Matt Fogal, Franklin County’s district attorney since 2009, wrote in early June about how protests in Chambersburg had prompted him to support the Black Lives Matter movement. He said in an interview with The Inquirer that he wrote the letter because he felt an obligation to show “what side of history” he was on.

“This is an unprecedented time, and I wanted to make sure those I serve here know what side of history I’m on in this moment, and where I encourage them to be,” he said at the time.

In a response letter published over the weekend by a local conservative blogger, the chairman of the Franklin County Republican Party said it was formally censuring Fogal and would not support him for reelection in 2023 or for any public office. The chair, Allen B. Coffman, called Black Lives Matter a “radical and violent movement.”

“You also stated that ‘all lives matter’ was wrong and part of the problem,” Coffman wrote. “We strongly disagree with your view. There is no more inclusive statement than ‘all lives matter.’”

Coffman’s letter misleads when it conflates the worldwide protest movement known as Black Lives Matter with a loosely organized activist organization of the same name, calling it “a self-admitted Marxist revolutionary group dedicated to the dissolution of America, its heritage and its culture, including the nuclear family.”

The broad Black Lives Matter movement is focused primarily on anti-Black racism, particularly in policing. The movement has drawn millions of Americans into the streets in protest and has widespread public support, according to polls.

Fogal declined to comment Monday. The Franklin County GOP did not immediately respond to a request for comment.
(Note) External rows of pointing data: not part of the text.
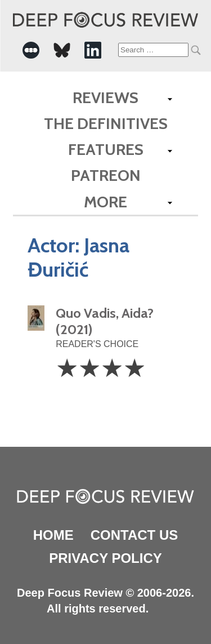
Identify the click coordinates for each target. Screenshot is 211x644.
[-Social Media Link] (31, 50)
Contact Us (134, 535)
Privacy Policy (105, 558)
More (105, 202)
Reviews (105, 97)
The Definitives (106, 123)
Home (53, 535)
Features (106, 149)
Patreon (106, 175)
“Black Lives Matter. Period. Full stop,” Fogal wrote in his June letter, which was published in several local newspapers and shared widely on social media. “I confess, when I first heard the phrase, my immediate reaction was that ‘All Lives Matter.’ I was wrong and part of the problem.”

He also called on the GOP to ditch Trump. “For my fellow Republicans, I encourage you to exhibit political courage and never put the party before the country or conscience,” he wrote. “In Union There Is Strength.”

Fogal met with the party’s executive committee earlier this month about his comments, but the censure letter said the meeting “only served to reinforce our concerns that you have departed from the sensible conservative views of the vast majority of your fellow citizens.”

The censure letter also noted interviews Fogal gave to The Inquirer and the New York Times. “These papers do not reflect the views of conservative Republicans nor are they a local paper of record,” Coffman wrote.

Republicans outnumber Democrats by about 2-1 in Franklin County. The county supported Trump with 72% of the vote in 2016. Chambersburg, the county seat, was one of several small Pennsylvania towns where demonstrations were held after the police killing of George Floyd in Minneapolis.

In Pennsylvania, there were protests supporting the Black Lives Matter movement in at least 56 of the state’s 67 counties. Of the towns in those counties that saw demonstrations, at least 40 were ones Trump won in 2016.

Fogal, an independent turned Republican, would be up for reelection to what would be his fourth term in 2023. He is a member of the Army National Guard who responded to Hurricane Katrina, and was deployed to Kosovo and Afghanistan.